Eine einfache Rechnung zum Zusammenspiel von Programmierer und Robotic Process Automation: Wenn RPA-Tools einen Kraftmultiplikator von 10 darstellen und diese von einem talentierten Entwickler genutzt werden, der bereits zehn Mal mehr als der Durchschnitt leistet, kann ein bis zu 100-fach erhöhter Durchsatz erreicht werden.
8. Breite Unterstützung hat ihre Schattenseiten
Die meisten RPA-Tools ersprechen, eine Schnittstelle zu einer Vielzahl verschiedener Produkte bilden zu können, indem sie zahlreiche API-Formate unterstützen. Die Behauptung ist in der Regel richtig, aber die Ergebnisse sind oft alles andere als fehlerfrei, denn ein breites Support-Angebot ist schwer aufzubauen und zu pflegen.
Es kommt beispielsweise regelmäßig vor, dass die Daten, die durch diese Verbindungen fließen, fehler- oder lückenbehaftet sind. Diese Fehler sind unter Umständen nicht gravierend, erfordern aber entweder einen zusätzlichen Layer, um die Fehler zu bereinigen oder "Mut zur Datenlücke".
9. Bürokratie ist nur in Teilen automatisierbar
RPA-Tools versprechen, Arbeitsabläufe zu straffen, aber die meisten Prozessengpässe haben nichts mit IT-Systemen oder Robotic Process Automation zu tun. Oft sind es menschliche Fehlentscheidungen, denen überflüssige Workflow-Schritte zu "verdanken" sind.
Auch die beste RPA-Software kann solche Schwierigkeiten nicht gänzlich aus der Welt schaffen. Wenn jemand beschließt, dass das Team in Hongkong jede Rechnung genehmigen muss, kann ein RPA-Tool den Mitarbeitern vor Ort lediglich die Dokumentation erleichtern. Die wahre Komplexität entsteht also durch menschliche Eingriffe. RPA als Allheilmittel zu betrachten, kann ein Unternehmen blind für diejenigen Herausforderungen machen, die mit Prozessverschlankungen einhergehen.

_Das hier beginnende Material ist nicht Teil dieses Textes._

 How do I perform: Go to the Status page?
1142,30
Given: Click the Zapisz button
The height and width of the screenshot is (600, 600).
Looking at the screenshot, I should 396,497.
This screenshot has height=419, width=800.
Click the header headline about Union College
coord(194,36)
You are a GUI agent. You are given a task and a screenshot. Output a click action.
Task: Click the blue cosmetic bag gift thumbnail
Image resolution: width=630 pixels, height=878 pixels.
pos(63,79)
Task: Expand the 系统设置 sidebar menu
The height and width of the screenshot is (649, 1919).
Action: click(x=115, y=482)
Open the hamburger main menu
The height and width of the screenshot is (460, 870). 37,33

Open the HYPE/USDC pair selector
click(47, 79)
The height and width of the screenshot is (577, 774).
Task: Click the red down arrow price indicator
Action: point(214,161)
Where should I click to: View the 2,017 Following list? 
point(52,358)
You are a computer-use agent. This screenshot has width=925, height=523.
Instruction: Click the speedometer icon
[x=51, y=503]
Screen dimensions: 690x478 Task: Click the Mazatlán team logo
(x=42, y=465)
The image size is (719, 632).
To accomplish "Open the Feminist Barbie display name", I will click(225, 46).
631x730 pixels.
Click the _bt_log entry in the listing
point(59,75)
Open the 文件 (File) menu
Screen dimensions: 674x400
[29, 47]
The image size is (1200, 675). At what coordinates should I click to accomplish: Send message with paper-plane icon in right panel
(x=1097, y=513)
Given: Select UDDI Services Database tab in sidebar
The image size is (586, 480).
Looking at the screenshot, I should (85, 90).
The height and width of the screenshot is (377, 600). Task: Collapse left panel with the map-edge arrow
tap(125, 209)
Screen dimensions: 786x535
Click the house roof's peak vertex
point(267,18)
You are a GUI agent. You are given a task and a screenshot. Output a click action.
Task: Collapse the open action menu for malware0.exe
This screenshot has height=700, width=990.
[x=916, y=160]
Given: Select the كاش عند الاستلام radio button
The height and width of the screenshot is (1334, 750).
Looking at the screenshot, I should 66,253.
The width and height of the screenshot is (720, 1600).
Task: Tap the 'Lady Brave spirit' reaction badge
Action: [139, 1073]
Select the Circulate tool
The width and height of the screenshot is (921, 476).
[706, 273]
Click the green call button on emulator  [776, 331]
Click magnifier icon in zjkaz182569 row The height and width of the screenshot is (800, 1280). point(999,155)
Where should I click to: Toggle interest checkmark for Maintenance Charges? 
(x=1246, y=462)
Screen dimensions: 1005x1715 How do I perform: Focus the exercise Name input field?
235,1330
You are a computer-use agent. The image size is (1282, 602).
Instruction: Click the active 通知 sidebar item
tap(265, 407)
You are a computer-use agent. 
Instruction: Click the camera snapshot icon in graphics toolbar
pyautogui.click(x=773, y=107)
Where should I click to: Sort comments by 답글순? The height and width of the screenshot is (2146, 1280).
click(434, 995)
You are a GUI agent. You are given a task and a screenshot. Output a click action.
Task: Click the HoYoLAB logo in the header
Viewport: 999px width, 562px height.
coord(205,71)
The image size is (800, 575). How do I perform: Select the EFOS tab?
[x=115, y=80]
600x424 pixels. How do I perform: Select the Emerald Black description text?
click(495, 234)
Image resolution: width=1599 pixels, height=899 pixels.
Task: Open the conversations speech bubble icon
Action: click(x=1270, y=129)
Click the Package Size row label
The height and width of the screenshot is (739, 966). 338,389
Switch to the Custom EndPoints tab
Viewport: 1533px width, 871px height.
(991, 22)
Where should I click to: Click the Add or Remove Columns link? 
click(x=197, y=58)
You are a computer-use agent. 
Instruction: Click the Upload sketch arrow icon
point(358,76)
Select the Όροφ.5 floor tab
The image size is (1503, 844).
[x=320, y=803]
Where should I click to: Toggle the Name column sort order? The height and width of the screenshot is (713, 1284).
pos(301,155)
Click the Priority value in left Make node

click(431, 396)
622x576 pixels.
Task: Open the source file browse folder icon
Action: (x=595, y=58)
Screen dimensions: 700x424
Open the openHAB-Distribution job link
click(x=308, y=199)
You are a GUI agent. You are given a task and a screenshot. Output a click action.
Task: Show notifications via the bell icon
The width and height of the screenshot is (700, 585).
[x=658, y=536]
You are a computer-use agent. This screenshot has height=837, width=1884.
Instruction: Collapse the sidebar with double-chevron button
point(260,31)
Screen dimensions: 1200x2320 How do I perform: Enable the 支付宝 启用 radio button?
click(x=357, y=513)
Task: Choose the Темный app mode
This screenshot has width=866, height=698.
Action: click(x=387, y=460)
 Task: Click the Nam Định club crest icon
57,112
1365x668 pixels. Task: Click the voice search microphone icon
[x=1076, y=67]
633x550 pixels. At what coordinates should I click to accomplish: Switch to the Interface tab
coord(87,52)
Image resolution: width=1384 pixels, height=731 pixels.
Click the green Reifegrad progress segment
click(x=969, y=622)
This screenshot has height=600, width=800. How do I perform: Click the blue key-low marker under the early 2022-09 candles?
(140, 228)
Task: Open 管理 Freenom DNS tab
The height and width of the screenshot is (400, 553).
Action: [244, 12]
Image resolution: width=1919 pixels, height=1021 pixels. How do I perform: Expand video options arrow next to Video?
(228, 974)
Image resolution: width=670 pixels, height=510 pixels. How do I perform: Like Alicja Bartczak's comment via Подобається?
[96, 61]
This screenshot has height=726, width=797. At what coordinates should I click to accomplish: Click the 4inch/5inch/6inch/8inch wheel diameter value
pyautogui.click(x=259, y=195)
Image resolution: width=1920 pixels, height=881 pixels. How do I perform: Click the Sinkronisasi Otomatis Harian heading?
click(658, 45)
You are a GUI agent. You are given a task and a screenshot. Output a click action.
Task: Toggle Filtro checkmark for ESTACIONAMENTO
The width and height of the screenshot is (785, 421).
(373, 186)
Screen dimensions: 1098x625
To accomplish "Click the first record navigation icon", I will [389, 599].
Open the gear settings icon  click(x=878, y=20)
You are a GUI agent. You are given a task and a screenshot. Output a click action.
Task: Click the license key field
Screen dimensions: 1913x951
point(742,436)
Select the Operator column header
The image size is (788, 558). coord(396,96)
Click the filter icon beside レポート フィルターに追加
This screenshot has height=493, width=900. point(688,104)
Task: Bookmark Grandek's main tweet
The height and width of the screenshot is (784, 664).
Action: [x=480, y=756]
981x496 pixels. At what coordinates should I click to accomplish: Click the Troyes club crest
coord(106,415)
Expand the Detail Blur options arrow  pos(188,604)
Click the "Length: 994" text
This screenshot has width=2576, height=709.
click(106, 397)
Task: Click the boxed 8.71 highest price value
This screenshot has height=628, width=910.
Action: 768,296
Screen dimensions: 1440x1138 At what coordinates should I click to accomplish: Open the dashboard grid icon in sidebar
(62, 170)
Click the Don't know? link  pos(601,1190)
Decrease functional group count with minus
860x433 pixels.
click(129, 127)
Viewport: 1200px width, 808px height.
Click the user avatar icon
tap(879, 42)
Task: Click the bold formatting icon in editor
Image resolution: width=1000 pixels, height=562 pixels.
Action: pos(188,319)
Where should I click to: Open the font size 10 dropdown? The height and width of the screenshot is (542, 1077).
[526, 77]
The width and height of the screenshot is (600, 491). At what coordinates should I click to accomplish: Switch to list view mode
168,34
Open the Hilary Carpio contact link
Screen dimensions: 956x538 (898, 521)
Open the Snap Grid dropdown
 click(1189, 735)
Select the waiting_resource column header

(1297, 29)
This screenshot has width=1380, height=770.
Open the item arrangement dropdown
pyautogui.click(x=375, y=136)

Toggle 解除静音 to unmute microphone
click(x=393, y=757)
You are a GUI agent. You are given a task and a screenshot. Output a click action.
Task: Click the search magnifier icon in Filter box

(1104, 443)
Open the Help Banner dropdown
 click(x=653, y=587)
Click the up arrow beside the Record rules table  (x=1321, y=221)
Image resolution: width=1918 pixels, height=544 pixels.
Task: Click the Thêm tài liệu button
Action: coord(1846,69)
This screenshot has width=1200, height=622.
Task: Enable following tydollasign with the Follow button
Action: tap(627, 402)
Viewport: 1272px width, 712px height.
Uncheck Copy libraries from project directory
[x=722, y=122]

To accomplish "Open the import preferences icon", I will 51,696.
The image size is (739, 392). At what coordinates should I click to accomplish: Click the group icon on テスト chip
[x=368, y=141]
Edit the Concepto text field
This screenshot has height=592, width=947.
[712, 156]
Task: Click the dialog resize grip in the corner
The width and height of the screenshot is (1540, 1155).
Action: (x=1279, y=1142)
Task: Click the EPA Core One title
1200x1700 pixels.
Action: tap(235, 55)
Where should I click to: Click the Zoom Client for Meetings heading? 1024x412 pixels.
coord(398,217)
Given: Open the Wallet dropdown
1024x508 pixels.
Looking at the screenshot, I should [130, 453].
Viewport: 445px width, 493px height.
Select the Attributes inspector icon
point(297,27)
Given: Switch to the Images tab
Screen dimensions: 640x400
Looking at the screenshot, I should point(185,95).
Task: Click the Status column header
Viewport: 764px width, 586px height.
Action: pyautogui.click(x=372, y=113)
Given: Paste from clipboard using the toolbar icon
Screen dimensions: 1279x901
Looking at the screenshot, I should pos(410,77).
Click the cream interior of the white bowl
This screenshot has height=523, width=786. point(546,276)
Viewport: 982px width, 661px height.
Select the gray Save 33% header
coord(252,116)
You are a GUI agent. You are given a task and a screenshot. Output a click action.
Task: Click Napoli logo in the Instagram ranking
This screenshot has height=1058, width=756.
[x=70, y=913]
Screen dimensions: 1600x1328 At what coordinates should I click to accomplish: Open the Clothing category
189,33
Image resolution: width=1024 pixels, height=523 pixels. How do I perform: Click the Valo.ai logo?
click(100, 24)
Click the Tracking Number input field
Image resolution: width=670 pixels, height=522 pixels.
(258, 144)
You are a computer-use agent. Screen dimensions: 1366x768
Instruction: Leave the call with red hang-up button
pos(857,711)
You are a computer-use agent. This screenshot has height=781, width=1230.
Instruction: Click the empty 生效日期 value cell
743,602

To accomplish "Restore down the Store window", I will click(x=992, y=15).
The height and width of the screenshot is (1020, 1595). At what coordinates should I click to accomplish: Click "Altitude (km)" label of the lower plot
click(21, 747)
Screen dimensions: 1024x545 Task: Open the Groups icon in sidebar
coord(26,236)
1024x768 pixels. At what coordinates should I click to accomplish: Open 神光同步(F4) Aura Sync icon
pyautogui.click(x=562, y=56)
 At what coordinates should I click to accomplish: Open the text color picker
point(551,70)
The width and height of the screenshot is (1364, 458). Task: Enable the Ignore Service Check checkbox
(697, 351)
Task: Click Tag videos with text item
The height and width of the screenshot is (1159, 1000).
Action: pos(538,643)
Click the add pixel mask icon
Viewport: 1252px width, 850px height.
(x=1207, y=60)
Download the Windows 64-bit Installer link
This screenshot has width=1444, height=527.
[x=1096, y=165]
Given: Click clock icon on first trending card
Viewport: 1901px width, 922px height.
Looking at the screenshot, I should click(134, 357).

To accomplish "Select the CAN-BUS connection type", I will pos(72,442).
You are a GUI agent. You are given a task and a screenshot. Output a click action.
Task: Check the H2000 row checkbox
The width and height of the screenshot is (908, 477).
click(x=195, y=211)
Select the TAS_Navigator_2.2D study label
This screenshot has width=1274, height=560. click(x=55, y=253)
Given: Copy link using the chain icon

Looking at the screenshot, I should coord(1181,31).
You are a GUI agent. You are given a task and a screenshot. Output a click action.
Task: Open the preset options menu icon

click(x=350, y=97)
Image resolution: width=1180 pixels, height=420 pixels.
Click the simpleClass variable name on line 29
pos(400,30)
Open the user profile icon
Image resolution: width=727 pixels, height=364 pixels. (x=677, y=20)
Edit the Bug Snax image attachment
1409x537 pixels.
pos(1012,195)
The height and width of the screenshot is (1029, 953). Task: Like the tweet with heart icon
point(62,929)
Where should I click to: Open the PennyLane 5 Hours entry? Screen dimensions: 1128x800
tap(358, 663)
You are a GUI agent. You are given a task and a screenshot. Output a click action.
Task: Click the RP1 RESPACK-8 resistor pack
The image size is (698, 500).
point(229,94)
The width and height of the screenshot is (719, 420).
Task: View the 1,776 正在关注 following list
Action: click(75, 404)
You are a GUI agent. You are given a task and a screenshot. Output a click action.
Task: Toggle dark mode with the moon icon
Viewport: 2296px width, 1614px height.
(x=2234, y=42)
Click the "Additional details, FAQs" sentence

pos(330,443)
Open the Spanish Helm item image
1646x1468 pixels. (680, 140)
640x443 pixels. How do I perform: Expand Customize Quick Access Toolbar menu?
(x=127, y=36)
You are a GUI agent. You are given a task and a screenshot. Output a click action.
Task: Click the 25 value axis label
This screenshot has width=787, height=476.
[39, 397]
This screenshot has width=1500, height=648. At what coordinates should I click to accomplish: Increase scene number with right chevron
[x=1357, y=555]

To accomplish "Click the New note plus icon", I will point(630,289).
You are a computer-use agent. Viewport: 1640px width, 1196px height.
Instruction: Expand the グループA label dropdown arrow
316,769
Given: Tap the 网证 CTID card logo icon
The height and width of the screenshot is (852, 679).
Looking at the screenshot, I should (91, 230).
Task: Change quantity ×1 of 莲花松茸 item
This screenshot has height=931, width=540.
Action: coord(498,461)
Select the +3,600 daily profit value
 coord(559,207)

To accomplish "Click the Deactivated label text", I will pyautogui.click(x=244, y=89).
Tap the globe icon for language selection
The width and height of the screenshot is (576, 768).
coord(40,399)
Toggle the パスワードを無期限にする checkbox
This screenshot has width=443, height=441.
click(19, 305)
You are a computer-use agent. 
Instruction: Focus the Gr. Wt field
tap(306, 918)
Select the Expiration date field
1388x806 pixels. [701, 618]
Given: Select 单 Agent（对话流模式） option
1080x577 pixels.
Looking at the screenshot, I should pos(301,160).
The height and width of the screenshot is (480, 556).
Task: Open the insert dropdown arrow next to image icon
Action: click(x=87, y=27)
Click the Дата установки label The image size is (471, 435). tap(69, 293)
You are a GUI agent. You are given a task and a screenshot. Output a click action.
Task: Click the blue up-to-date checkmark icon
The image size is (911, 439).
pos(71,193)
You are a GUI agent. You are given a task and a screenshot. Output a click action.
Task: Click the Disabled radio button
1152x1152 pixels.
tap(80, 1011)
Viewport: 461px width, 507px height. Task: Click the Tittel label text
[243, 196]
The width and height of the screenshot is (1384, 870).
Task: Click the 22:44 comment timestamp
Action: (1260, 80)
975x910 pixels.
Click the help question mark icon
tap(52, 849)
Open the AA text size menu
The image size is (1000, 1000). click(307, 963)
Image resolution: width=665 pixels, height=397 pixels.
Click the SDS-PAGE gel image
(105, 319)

10. Zu viel Automatisierung kann gefährlich sein
Die meisten bürokratischen Hürden sind natürlich nicht ohne Grund eingezogen worden: Eine latente Gefahr besteht darin, dass eine RPA-Implementierung die Prozesse so sehr beschleunigt, dass Probleme unbemerkt an menschlichen Gatekeepern vorbeiziehen, weil diese darauf vertrauen, dass die Software die wesentlichen Aufgaben übernimmt. Das kann dazu führen, dass Dashboards nur halbherzig überflogen werden.
Es gibt keine einfache Möglichkeit, schwierige Aufgaben im Bereich Compliance oder Betrugsschutz genuin zu automatisieren. Kriminelle Hacker werden die Systeme laufend auf Schwachstellen überprüfen und jede noch so kleine RPA-Schwäche ausnutzen. Es gibt also Fälle, in denen Prozessvereinfachung eine schlechte Idee ist. (fm)
Dieser Beitrag basiert auf einem Artikel unserer US-Schwesterpublikation CIO.com.